**TASK TO CARRY OUT**
Please print the records below word for word.

**EXTRACTED DATA**
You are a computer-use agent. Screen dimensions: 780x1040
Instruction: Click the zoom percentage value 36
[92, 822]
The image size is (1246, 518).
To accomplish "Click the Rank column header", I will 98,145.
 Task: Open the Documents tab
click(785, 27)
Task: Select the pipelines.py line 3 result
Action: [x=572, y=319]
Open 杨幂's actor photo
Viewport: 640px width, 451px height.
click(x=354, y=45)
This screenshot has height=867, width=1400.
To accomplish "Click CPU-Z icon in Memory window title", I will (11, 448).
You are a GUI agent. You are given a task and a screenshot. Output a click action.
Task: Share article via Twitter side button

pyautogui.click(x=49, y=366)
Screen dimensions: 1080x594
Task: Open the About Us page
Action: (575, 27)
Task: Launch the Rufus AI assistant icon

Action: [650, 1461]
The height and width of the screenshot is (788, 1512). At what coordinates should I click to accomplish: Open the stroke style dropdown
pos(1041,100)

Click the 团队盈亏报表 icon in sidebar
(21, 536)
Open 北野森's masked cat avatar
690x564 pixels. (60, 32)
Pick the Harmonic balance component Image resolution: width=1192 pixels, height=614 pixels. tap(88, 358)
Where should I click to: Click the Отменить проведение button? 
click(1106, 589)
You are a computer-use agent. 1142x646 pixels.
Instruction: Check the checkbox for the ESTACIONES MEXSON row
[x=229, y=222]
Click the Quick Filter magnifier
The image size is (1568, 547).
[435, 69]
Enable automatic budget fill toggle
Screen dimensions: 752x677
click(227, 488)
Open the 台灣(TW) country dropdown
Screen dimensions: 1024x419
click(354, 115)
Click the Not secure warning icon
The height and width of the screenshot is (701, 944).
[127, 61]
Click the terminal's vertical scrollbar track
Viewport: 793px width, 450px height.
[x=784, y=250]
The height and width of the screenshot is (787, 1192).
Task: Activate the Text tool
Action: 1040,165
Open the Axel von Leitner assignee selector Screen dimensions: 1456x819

**REPLY**
You are a computer-use agent. Screen dimensions: 780x1040
Instruction: Click the zoom percentage value 36
[92, 822]
The image size is (1246, 518).
To accomplish "Click the Rank column header", I will 98,145.
 Task: Open the Documents tab
click(785, 27)
Task: Select the pipelines.py line 3 result
Action: [x=572, y=319]
Open 杨幂's actor photo
Viewport: 640px width, 451px height.
click(x=354, y=45)
This screenshot has height=867, width=1400.
To accomplish "Click CPU-Z icon in Memory window title", I will (11, 448).
You are a GUI agent. You are given a task and a screenshot. Output a click action.
Task: Share article via Twitter side button

pyautogui.click(x=49, y=366)
Screen dimensions: 1080x594
Task: Open the About Us page
Action: (575, 27)
Task: Launch the Rufus AI assistant icon

Action: [650, 1461]
The height and width of the screenshot is (788, 1512). At what coordinates should I click to accomplish: Open the stroke style dropdown
pos(1041,100)

Click the 团队盈亏报表 icon in sidebar
(21, 536)
Open 北野森's masked cat avatar
690x564 pixels. (60, 32)
Pick the Harmonic balance component Image resolution: width=1192 pixels, height=614 pixels. tap(88, 358)
Where should I click to: Click the Отменить проведение button? 
click(1106, 589)
You are a computer-use agent. 1142x646 pixels.
Instruction: Check the checkbox for the ESTACIONES MEXSON row
[x=229, y=222]
Click the Quick Filter magnifier
The image size is (1568, 547).
[435, 69]
Enable automatic budget fill toggle
Screen dimensions: 752x677
click(227, 488)
Open the 台灣(TW) country dropdown
Screen dimensions: 1024x419
click(354, 115)
Click the Not secure warning icon
The height and width of the screenshot is (701, 944).
[127, 61]
Click the terminal's vertical scrollbar track
Viewport: 793px width, 450px height.
[x=784, y=250]
The height and width of the screenshot is (787, 1192).
Task: Activate the Text tool
Action: 1040,165
Open the Axel von Leitner assignee selector Screen dimensions: 1456x819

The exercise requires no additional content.